Short problem A ▸ Swap "county" for "city" in the forum post on zoning and the family farm, and write out the passage starting at "I'm sure zoning" and ending at "kind of thing.".
Short problem B ▸ Extend the forum thread about zoning and the family farm, picking up after its last sentence.

Page text ▸
My wife's chickens are official taxpayers

   / My wife's chickens are official taxpayers #51  
Some balance is required. I should have reasonable use of my property and it is wrong to require me to leave vacant a part of my property in order to fulfill some other group's desire for open space (without compensation) But should I be allowed to run a junk yard on my 1/2 acre neighborhood lot?
Mike

Now we're talking about zoning. Again a good thing, but limits need to be observed. The 'balance' you spoke about.

I'm sure zoning plays a part into what I dealt with as 15+ years ago, we were changed from farm/ag to residentual zoning. As we are now surrounded by residentual, I'm sure the county would love to be able to make us close the farm. It doesn't meet their long term objectives for this area and with the current public push for open spaces, I can understand it. Still doesn't make it right. The thing I find funny about it, is that the county publically (on TV) talks a lot about how it is fighting to support and protect it's small farms, but then does this kind of thing.

There's more to this story, but this isn't the place to go into it out of respect for the OP and not wanting to take over his thread.

Given information ▸
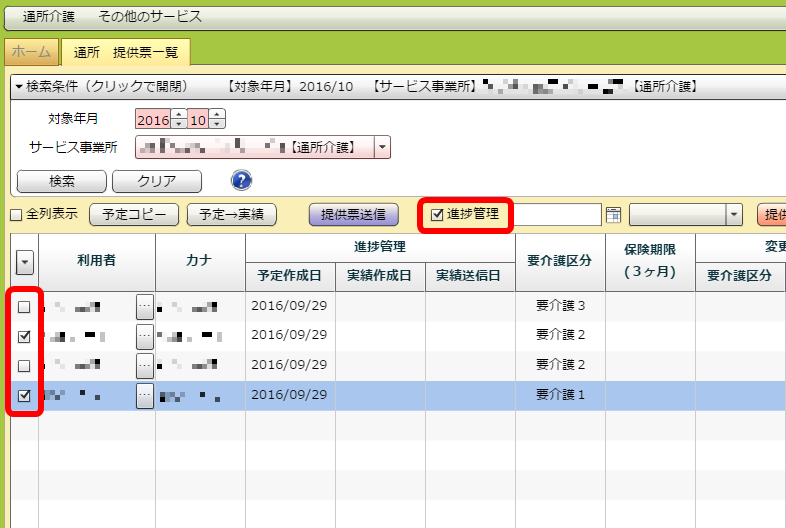Click the blue help question mark icon

(241, 180)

Task response A ▸
I'm sure zoning plays a part into what I dealt with as 15+ years ago, we were changed from farm/ag to residentual zoning. As we are now surrounded by residentual, I'm sure the city would love to be able to make us close the farm. It doesn't meet their long term objectives for this area and with the current public push for open spaces, I can understand it. Still doesn't make it right. The thing I find funny about it, is that the city publically (on TV) talks a lot about how it is fighting to support and protect it's small farms, but then does this kind of thing.

Task response B ▸
I guess my take on this, is that most government agencies seem to try to care for the health of the large forest, but fail to care for the health of the indivual trees that make up the forest.


I find a similar analogy with some equipment I'm installing at work. It left me laughing while I banged my head on the wall out of frustration. We're instaling some wireless roadway sensors for vehicle detection at an intersection downtown. The instructions tell how to lay out the sensors for different types of detection zones and that you can use up to 15 sensors/channel. They tell that you can assign various configurations to make up the zones for each channel, but they never actually tell how to program the equipment to assign the sensors to the channels.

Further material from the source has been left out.